JOB:
Count the lines in the records below that contain the string "green", matching case exactly, and reply with the number alone.

Dataset rows:
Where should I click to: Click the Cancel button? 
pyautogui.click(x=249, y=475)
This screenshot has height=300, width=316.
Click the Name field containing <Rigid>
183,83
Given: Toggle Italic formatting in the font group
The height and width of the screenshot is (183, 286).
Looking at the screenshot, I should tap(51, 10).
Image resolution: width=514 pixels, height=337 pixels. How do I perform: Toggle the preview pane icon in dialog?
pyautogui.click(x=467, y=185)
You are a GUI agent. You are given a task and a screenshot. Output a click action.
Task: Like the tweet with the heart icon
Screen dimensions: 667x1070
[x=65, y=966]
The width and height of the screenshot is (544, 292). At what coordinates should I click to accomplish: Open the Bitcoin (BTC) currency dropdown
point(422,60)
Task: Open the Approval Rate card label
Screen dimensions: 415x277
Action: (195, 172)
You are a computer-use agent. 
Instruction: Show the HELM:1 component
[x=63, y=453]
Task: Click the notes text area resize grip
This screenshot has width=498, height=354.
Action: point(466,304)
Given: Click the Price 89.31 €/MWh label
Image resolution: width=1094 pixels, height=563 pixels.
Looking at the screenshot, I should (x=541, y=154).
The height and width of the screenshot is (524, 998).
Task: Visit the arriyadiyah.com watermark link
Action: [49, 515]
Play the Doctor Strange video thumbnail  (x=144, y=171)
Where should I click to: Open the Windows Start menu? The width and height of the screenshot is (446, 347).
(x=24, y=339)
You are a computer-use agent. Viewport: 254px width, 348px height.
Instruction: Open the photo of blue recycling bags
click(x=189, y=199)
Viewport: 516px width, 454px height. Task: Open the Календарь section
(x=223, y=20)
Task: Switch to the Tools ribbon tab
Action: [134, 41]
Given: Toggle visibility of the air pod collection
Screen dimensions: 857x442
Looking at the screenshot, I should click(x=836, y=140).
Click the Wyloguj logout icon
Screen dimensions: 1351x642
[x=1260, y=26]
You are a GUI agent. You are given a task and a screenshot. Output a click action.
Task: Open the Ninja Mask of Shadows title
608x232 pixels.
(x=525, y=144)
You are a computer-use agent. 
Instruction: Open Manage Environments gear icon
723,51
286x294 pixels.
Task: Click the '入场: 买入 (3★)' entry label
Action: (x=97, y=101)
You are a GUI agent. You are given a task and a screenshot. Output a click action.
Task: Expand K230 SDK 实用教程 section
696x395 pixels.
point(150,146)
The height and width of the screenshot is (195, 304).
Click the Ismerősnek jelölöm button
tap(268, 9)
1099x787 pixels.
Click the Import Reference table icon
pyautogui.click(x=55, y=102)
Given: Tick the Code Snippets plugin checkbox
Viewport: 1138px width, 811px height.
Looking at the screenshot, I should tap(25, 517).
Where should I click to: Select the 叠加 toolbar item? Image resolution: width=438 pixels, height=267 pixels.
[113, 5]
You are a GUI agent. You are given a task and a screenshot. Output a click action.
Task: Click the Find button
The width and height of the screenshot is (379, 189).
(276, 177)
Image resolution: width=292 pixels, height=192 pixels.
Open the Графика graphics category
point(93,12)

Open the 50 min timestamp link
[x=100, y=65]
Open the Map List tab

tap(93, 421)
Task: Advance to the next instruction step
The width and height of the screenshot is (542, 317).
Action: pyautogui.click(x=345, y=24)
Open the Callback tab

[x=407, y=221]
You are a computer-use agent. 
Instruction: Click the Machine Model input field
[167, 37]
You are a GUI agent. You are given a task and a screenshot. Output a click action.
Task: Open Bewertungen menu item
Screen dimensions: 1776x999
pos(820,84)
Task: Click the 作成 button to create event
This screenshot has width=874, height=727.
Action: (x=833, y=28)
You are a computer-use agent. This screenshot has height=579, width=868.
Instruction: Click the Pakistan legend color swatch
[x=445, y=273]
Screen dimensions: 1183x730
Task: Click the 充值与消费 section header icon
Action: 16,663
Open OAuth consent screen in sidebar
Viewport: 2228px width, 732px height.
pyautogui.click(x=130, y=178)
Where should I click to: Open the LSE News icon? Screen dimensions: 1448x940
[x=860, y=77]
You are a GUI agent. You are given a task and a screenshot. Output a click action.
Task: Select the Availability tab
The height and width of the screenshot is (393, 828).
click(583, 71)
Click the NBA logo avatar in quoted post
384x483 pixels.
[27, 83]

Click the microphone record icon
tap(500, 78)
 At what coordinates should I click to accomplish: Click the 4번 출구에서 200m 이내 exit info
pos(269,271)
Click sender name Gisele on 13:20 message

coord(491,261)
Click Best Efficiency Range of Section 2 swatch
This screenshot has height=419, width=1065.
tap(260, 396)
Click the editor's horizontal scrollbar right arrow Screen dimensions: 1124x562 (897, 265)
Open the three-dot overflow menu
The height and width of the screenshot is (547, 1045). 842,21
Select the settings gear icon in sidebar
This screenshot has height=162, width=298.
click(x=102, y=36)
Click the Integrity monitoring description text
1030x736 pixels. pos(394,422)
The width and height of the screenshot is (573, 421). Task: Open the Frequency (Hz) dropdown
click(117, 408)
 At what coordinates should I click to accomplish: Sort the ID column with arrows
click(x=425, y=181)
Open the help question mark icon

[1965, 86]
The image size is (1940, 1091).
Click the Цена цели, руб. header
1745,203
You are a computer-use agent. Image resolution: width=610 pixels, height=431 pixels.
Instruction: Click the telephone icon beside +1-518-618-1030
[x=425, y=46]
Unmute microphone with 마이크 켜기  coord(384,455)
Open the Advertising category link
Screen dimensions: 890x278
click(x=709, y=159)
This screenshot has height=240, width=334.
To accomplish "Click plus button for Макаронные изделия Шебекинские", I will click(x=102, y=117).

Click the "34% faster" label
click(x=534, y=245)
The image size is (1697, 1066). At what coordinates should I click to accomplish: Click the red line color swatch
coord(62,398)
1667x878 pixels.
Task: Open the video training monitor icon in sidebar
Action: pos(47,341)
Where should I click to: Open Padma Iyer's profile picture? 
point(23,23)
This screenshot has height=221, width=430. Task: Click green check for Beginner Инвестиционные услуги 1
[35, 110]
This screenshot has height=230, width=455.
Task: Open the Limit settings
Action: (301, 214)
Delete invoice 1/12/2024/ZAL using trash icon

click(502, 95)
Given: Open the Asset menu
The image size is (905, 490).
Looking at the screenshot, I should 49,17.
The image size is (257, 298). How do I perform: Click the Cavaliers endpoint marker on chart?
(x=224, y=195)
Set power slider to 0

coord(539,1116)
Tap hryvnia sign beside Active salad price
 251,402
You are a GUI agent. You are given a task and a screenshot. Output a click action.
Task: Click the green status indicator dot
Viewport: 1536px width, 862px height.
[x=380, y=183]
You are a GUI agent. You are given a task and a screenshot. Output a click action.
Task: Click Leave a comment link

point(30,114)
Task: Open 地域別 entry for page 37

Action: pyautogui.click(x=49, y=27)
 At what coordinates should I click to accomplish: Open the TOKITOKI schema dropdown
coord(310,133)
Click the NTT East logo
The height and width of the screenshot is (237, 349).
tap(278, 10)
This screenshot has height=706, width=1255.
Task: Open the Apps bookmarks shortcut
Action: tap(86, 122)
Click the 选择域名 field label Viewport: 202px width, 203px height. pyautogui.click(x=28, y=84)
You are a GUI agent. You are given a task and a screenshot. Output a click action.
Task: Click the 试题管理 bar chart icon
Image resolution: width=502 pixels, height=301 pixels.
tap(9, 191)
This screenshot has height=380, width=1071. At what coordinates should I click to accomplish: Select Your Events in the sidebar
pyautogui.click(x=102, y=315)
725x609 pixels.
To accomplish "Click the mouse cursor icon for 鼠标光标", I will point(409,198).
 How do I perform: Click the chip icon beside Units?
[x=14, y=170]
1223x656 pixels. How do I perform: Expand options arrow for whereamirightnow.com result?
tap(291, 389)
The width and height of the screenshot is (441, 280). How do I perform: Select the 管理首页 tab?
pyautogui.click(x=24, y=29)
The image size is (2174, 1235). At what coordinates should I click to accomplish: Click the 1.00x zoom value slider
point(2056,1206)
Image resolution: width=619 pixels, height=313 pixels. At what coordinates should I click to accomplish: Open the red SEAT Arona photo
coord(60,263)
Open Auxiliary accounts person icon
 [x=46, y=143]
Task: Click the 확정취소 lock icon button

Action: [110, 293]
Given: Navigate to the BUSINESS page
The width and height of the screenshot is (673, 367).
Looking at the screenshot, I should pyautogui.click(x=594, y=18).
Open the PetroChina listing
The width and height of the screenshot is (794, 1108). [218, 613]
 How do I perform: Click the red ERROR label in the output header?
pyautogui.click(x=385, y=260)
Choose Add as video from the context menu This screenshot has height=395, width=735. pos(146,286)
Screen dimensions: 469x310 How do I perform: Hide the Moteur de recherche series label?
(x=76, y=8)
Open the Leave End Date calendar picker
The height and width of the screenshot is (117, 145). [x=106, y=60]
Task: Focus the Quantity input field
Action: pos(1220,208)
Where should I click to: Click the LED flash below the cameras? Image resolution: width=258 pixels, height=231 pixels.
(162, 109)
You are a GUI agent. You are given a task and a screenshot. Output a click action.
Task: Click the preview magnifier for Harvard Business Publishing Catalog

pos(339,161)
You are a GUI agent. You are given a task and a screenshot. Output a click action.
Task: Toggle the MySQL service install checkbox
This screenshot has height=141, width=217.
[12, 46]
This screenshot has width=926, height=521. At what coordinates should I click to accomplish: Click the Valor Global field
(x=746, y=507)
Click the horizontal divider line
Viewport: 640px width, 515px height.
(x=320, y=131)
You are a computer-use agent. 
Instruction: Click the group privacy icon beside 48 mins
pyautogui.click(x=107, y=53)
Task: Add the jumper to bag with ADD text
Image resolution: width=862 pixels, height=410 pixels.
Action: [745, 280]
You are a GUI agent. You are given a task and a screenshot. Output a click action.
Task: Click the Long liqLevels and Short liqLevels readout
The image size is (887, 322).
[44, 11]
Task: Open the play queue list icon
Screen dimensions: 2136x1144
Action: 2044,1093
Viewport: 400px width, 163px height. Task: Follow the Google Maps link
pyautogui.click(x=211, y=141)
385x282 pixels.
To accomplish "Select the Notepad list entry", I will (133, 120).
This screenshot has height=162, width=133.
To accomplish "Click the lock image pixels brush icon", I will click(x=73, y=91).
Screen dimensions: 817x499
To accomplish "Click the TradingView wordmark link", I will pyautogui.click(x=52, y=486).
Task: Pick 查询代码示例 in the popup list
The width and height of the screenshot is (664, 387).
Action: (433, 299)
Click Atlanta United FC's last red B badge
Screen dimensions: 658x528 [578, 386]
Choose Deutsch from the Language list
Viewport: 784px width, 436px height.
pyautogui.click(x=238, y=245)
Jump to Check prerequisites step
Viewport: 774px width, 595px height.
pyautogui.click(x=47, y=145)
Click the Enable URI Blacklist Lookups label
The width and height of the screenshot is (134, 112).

TASK RESPONSE:
2